→ Permintaan
Tolong salin ulang dengan persis baris-baris data di bawah, mulai dari baris yang memuat "I want to click on colorbar-label: 1020, so" hingga baris yang memuat "row-name: 七星关区 is", termasuk kedua baris tersebut.

[Entri data tersimpan]
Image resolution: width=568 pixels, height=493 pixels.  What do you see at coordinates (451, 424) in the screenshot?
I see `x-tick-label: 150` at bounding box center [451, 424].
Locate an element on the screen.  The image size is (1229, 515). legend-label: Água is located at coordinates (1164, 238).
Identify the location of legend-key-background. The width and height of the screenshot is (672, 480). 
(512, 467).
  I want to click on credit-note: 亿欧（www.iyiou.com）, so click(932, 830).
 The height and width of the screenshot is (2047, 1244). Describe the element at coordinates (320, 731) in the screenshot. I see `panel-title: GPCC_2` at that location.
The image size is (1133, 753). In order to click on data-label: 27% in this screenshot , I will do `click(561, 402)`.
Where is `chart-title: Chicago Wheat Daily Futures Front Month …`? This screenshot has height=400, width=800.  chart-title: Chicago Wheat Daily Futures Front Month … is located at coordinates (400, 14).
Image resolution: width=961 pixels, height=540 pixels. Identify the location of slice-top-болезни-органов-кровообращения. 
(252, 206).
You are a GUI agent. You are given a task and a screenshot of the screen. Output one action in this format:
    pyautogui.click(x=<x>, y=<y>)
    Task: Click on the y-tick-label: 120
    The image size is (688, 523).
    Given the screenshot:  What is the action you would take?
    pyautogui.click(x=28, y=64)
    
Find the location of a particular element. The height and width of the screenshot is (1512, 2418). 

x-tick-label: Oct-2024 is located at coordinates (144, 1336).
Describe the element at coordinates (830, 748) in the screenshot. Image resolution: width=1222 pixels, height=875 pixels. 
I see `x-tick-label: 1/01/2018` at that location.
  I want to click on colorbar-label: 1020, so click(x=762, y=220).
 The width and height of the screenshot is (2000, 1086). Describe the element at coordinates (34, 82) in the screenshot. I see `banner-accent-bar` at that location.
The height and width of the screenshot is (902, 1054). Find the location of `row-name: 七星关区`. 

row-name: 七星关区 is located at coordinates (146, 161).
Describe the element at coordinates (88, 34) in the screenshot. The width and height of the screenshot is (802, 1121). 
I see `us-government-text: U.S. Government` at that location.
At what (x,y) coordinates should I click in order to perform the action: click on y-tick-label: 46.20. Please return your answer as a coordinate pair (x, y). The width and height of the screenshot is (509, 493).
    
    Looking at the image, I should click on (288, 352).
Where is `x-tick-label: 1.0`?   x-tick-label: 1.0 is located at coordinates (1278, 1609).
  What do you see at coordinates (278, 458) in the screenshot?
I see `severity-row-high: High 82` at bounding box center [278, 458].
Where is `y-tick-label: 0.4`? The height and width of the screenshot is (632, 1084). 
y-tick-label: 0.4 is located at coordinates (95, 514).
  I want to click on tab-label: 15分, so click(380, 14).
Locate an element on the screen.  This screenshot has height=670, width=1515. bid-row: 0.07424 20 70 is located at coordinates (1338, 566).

→ Jawaban yang Diharapkan
  I want to click on colorbar-label: 1020, so click(x=762, y=220).
 The width and height of the screenshot is (2000, 1086). Describe the element at coordinates (34, 82) in the screenshot. I see `banner-accent-bar` at that location.
The height and width of the screenshot is (902, 1054). Find the location of `row-name: 七星关区`. 

row-name: 七星关区 is located at coordinates (146, 161).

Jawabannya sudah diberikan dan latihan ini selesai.